[Python-ideas] simplification pep-like thing

tomer filiba tomerfiliba at gmail.com
Fri Jan 26 16:13:12 CET 2007


this text needs more thought and rephrasing, but i think that
it covers all the details.

--------------------------------------------------------------------------

Abstract
=========
The simplification API provides a mechanism to get the state
of an object, as well as reconstructing an object with a given state.
This new API would affect pickle, copy_reg, and copy modules,
as well as the writers of serializers.

The idea is to separate the state-gathering from the encoding:
* State-gathering is getting the state of the object
* Encoding is the converting the state (which is an object) into
  a sequence of bytes (textual or binary)

This is somewhat similar to the ISerializable interface of .NET,
which defines only GetObjectData(); the actual encoding is done
by a Formatter class, which has different implementations for
SOAP-formatting, binary-formatting, and other formats.

Motivation
==========
There are many generic and niche serializers out there, including
pickle, banana/jelly, Cerealizer,  brine, and lots of serializers
targeting XML output. Currently, all serializers have their own
methods of retrieving the contents, or state of the object.

This API attempts to solve this issue by providing standard
means for getting object state, and creating objects with
their state restored.

Another issue is making the serialization process "proxy-friendly".
Many frameworks use object proxies to indirectly refer to another
object (for instance, RPC proxies, FFI, etc.). In this case, it's desirable
to simplify the referenced object rather than the proxy, and this API
addresses this issue too.

Simplification
==============
Simplification is the process of converting a 'complex' object
into its "atomic" components. You may think of these atomic
components as the *contents* of the object.

This proposal does not state what "atomic" means -- this is
open to the decision of the class. The only restriction imposed is,
collections of any kind must be simplified as tuples.

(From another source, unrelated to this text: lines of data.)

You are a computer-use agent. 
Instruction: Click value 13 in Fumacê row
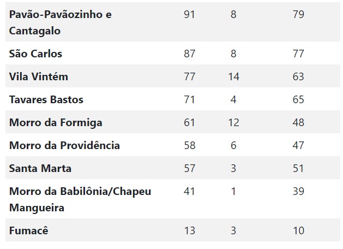click(189, 230)
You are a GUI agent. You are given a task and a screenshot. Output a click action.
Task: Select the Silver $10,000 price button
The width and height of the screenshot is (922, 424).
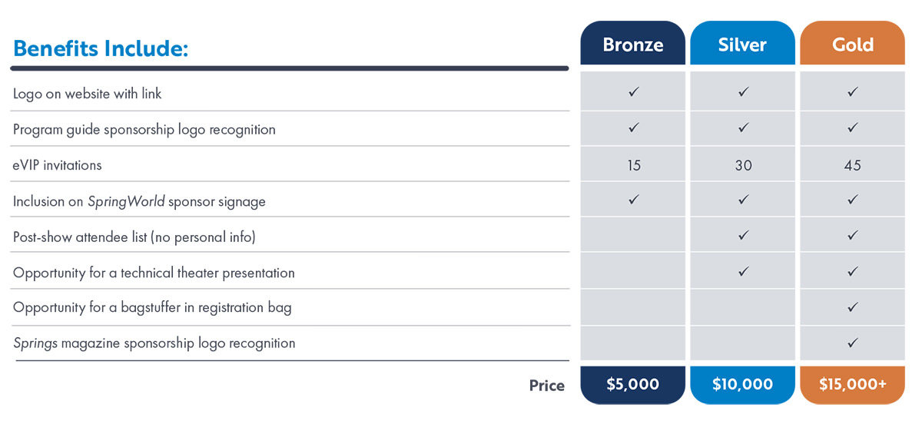click(x=742, y=384)
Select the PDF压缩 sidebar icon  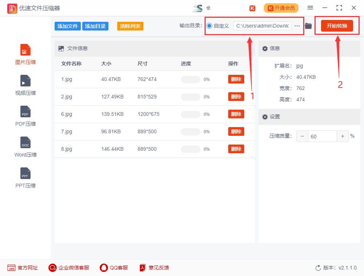click(25, 112)
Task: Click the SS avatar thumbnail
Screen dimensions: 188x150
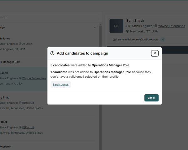Action: [x=116, y=26]
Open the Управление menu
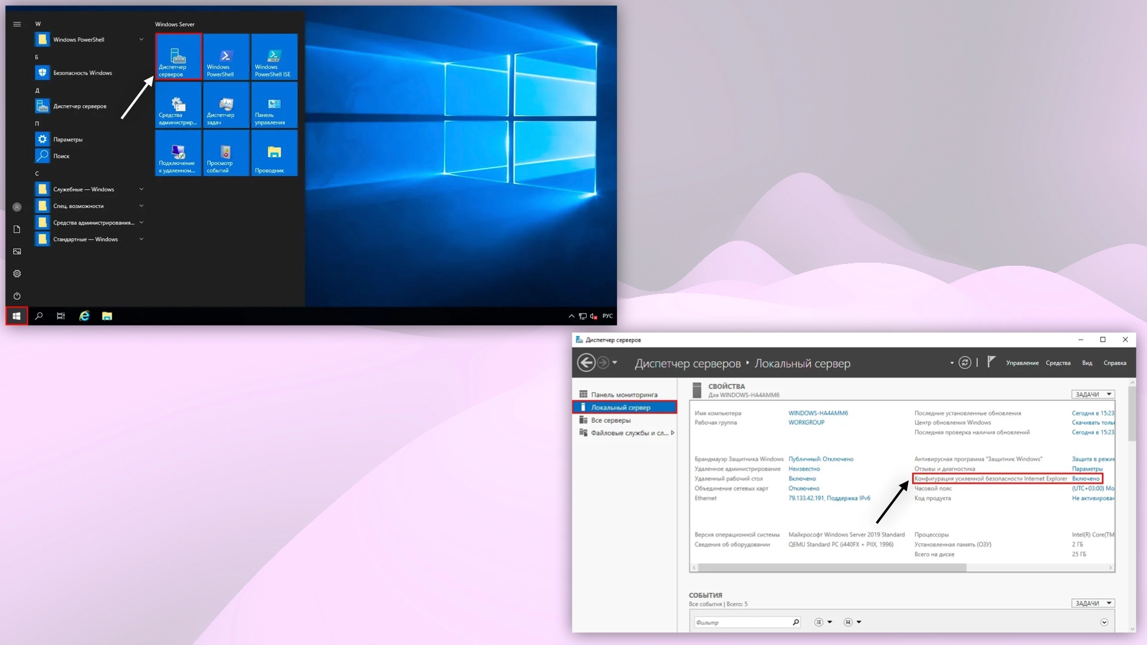The image size is (1147, 645). 1023,363
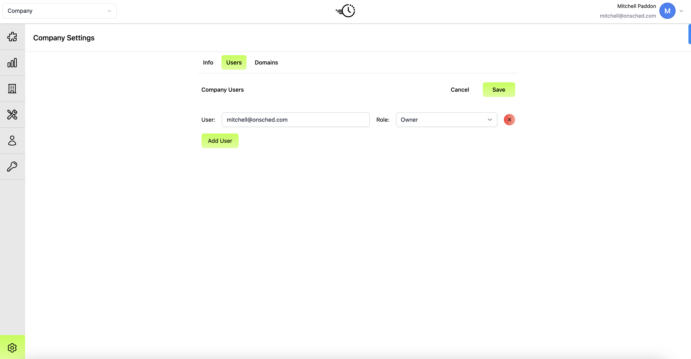The width and height of the screenshot is (691, 359).
Task: Click the Add User button
Action: pyautogui.click(x=220, y=141)
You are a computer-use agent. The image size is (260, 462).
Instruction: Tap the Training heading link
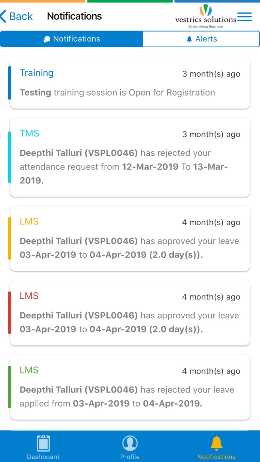pos(37,73)
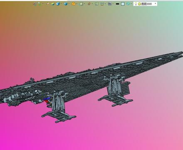Click the bracket frame view toolbar icon
The height and width of the screenshot is (150, 183).
(102, 4)

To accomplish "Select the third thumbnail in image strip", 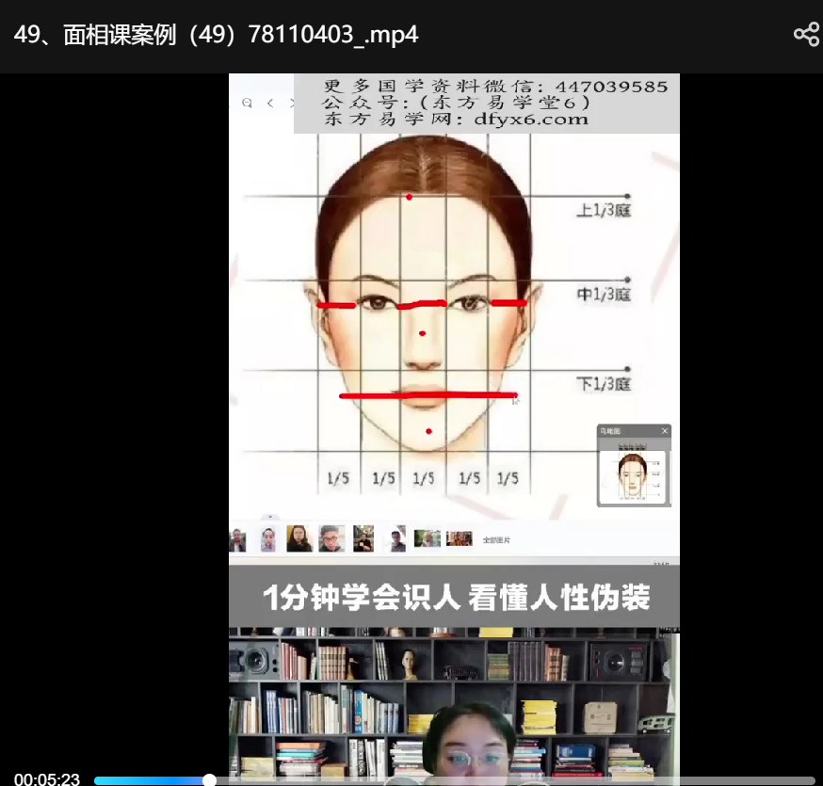I will tap(299, 538).
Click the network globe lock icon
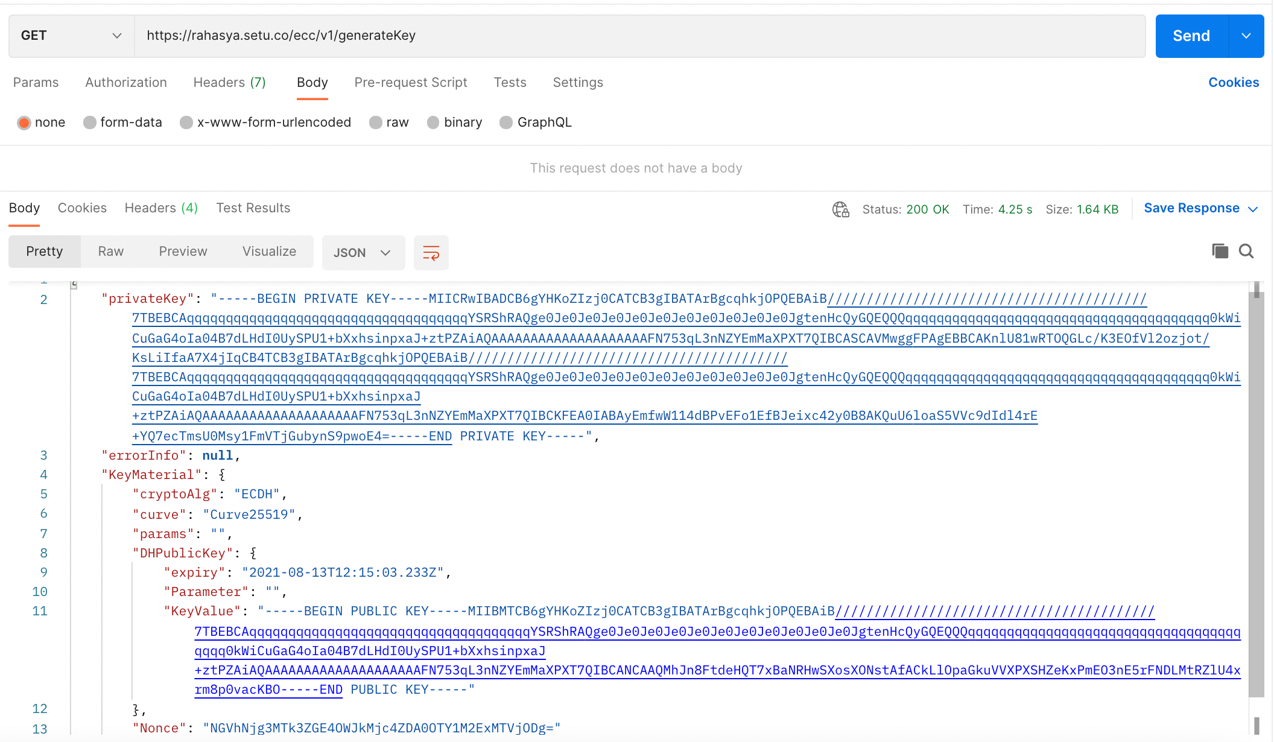1274x742 pixels. 840,209
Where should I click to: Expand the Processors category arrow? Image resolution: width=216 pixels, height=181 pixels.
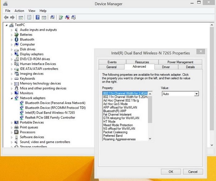12,132
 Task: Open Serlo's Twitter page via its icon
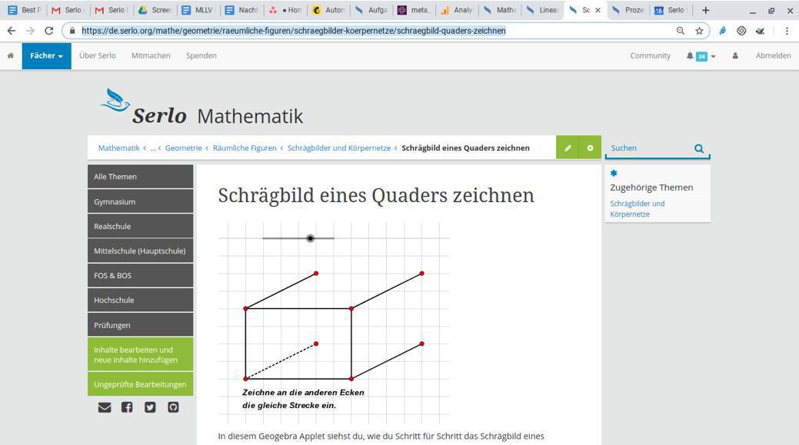tap(150, 407)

Moreover, the simplification process may be recursive: object X
may simplify itself in terms of object Y, which in turn may go
further simplification.

Simplification Protocol
=======================
This proposal introduces two new special methods:

    def __simplify__(self):
        return type, state

    @classmethod
    def __rebuild__(cls, state):
        return new_instance_of_cls_with_given_state

__simplify__ takes no arguments (bar 'self'), and returns a tuple
of '(type, state)', representing the contents of 'self':
* 'type' is expected to be a class or a builtin type, although
  it can be any object that has a '__rebuild__' method.
  This 'type' will be used later to reconstruct the object
  (using 'type.__rebuild__(state)').
* 'state' is any other that represents the inner state of 'self',
  in a simplified form. This can be an atomic value, or yet another
  complex object, that may go further simplification.

__rebuild__ is a expected to be classmethod that takes the
state returned by __simplify__, and returns a new instance of
'cls' with the given state.

If a type does not wish to be simplified, it may throw a TypeError
in its __simplify__ method; however, this is not recommended.
Types that want to be treated as atomic elements, such as file,
should just return themselves, and let the serializer handle them.

Default Simplification
=====================
All the built in types would grow a __simplify__ and __rebuild__
methods, which would follow these guidelines:

Primitive types (int, str, float, ...) are considered atomic.

Composite types (I think 'complex' is the only type), are
broken down into their components. For the complex type,
that would be a tuple of (real, imaginary).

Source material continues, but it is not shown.